··· Provided entries ···
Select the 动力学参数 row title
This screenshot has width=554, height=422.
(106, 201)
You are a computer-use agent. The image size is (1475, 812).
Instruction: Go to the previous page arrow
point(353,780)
···
== What you need to do ==
The entries shown above should be copied out word for word.

== Result ==
Select the 动力学参数 row title
This screenshot has width=554, height=422.
(106, 201)
You are a computer-use agent. The image size is (1475, 812).
Instruction: Go to the previous page arrow
point(353,780)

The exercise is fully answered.